More recently, however, the relative discretion of overseas palace-building seems to have been abandoned, with dozens of new palaces now being built at home. In Oman, for example, despite his public image of modesty and the country’s clearly limited resources, the aging Qaboos is understood to own at least eight palaces including the heavily guarded Royal Court at Seeb and an extensive waterfront palace in his hometown of Salalah. The palaces also have berthing facilities for super yachts, of which Qaboos is thought to own at least five, including the Al-Behar , which was the largest yacht built in Italy during the 1980s, and the 150 metre long Al-Said , which was constructed in Germany and houses a helipad, a swimming pool, and space for an orchestra. In Bahrain, the ruling family has been accused of building several new palaces and coastal resorts in recent years on land that was previously public. In early 2010 a group of opposition politicians united across sectarian lines to demand an investigation into such corruption. They collaborated on a report that accused the ruling family of having ‘illegally appropriated one tenth of Bahrain’s scarce public land’. [534] 73. New York Times , 26 August 2010.

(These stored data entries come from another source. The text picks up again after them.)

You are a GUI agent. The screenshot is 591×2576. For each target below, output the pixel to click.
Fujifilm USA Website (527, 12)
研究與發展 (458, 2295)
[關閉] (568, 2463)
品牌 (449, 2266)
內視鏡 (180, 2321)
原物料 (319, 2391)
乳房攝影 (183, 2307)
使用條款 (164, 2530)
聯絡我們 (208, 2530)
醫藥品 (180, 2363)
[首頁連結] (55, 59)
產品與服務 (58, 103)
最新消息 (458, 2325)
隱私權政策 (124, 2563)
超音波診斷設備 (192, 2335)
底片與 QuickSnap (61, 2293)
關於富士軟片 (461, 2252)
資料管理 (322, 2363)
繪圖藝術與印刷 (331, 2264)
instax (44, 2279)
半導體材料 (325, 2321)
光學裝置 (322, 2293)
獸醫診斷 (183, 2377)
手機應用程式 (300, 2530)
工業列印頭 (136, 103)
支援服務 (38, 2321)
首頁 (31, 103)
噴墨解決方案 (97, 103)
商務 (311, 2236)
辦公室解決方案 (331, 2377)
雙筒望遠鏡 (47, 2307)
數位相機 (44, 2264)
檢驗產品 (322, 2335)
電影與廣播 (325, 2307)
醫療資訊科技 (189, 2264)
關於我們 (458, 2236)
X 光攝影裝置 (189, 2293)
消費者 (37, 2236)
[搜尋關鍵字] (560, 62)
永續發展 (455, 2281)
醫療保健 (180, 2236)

Similarly in Abu Dhabi the ruling family has spent the past decade or so colonising almost all of the emirate’s smaller outlying islands, often then building ‘sea palaces’ complete with outdoor swimming pools and extensive berthing facilities. These are now heavily defended, with most having armed patrols along their beachfronts and in some cases Patriot missile batteries discreetly installed. Some of the roads, sewerage facilities and lighting on these islands have been installed by the Abu Dhabi Municipality, despite the land now clearly being in the private hands of the ruling family. Just a few years ago most of these islands were public land, where nationals and expatriates alike could camp and hike. One particularly striking development has been on Futaisi Island, owned by a lesser member of the ruling family, Hamad bin Hamdan Al-Nahyan. Having already built a golf course and a fake fort on the island, in 2011 he began to carve his name ‘Hamad’ in giant letters into the surface of the island. Despite Futaisi being home to mangrove swamps and teeming with gazelles and other wildlife, each letter on the island is a kilometre long and deep enough to be filled with water to allow motor launches to navigate. With the whole name spanning three kilometres it is clearly visible on satellite mapping images. Even more ostentatiously, given that it will be located on the main Abu Dhabi island, is the new UAE Presidential Palace. Although being built by the UAE’s Ministry for Presidential Affairs, it will de facto become the main seat of Abu Dhabi’s ruler and crown prince, given their dominance over the federation. Spanning a secure 150 hectare site, the giant compound will contain several smaller ancillary palaces and be comparable in size to Muammar Gaddafi’s Bab al-Azizia government-cum-residential compound in Tripoli. The construction contract was awarded to a Greek company in 2007 with the value of the deal remaining secret due to a confidentiality agreement signed between the contractor and the Abu Dhabi government. [535] 74. Construction Weekly , 3 August 2010.
Nevertheless its total cost is believed to be at least $490 million. [536] 75. Business Insider , 13 April 2011.